I’ve looked at may MLMs now, and they all say they are not the typical MLM (or they try to say they’re not an MLM, so I give Crunchi credit for admitting it) and that they do things differently.
Crunchi says they’re different because they are a unique boutique direct sales company. But what does that even mean? How is this different from the multitude of other makeup MLMs?
Here are a couple of interesting stats posted on the Crunchi Advocate page:
I understand why Crunchi is pointing out that most people who join have no makeup experience. But is this a good thing, or a bad thing? I have seen the Younique makeup artists out there who also have had no prior makeup experience. And yikes.
The second point about 80% being mothers…
MLMs target moms. They target stay-at-home moms, making you feel guilty for not contributing to the family. And they target working moms, making you feel guilty for not staying home with your kids. In either case, an MLM is NOT the answer.
(And also, you don’t need to feel guilty about anything. You’re fine. Your kids are fine. Whatever you guys are doing.)
MLMs are not “part-time work for full-time pay” so do not let them fool you about that. I have heard of women being completely taken over by their MLM, barely able to spend an extra minute with their children.

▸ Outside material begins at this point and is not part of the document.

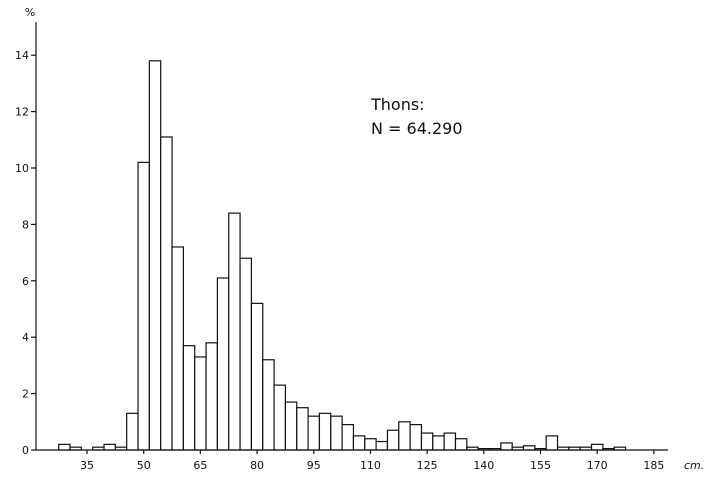 This screenshot has height=479, width=710. What do you see at coordinates (22, 56) in the screenshot?
I see `y-tick-label: 14` at bounding box center [22, 56].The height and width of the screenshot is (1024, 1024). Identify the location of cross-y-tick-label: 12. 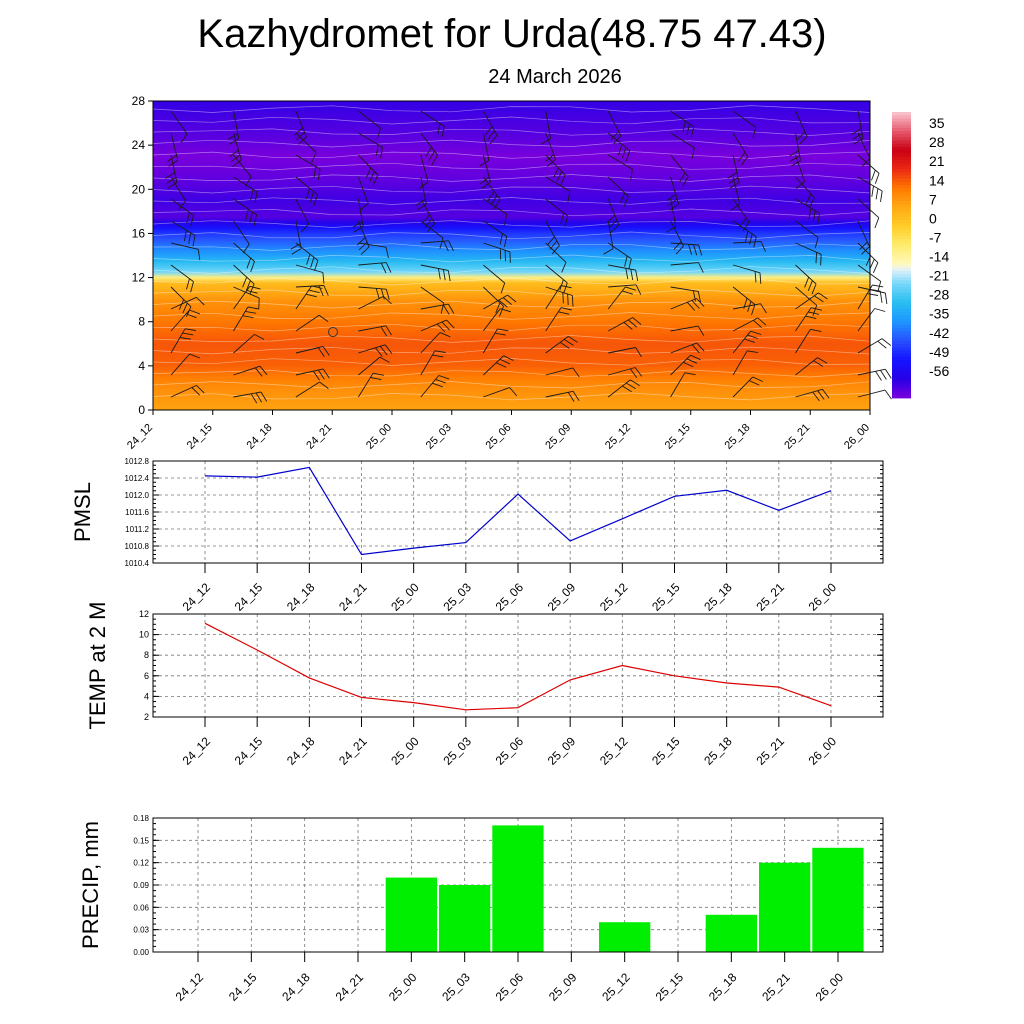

I don’t know about you, but $24 for one eye shadow color seems out of control to me. Look at these options from Ulta:
This is what makes it hard to sell MLM products to regular retail customers. They know this stuff if too expensive for what it is. And that’s why the majority of distributors in an MLM are the REAL customers. I have no doubt that it’s exactly the same here with Crunchi.
Maybe these products aren’t as good because they have “toxins”?
When I was in Young Living the whole “natural living” toxic-free” lifestyle was a marketing tactic that we used too to target a certain group of people. And we would tell people that other oils weren’t as pure as Young Living’s. But I later discovered that was far from the truth.
In my opinion, Crunchi is the makeup version of Young Living.
Is Crunchi a pyramid scheme? In my opinion, it’s not. Not yet. Crunchi doesn’t seem to be very popular yet and it’s too hard to tell if it will eventually take off. If it does ever take off, then they should reveal their compensation plan, and then their income disclosure.
At that time, we would have a better determination about whether Advocates make money with retail, or mostly with recruitments. If they start to make money primarily from recruitments, then you’re looking at something that’s closer to a pyramid scheme.
For now, it doesn’t seem like people are really digging the Crunchi makeup. Maybe it’s the name. Perhaps people don’t really want to look “crunchi”.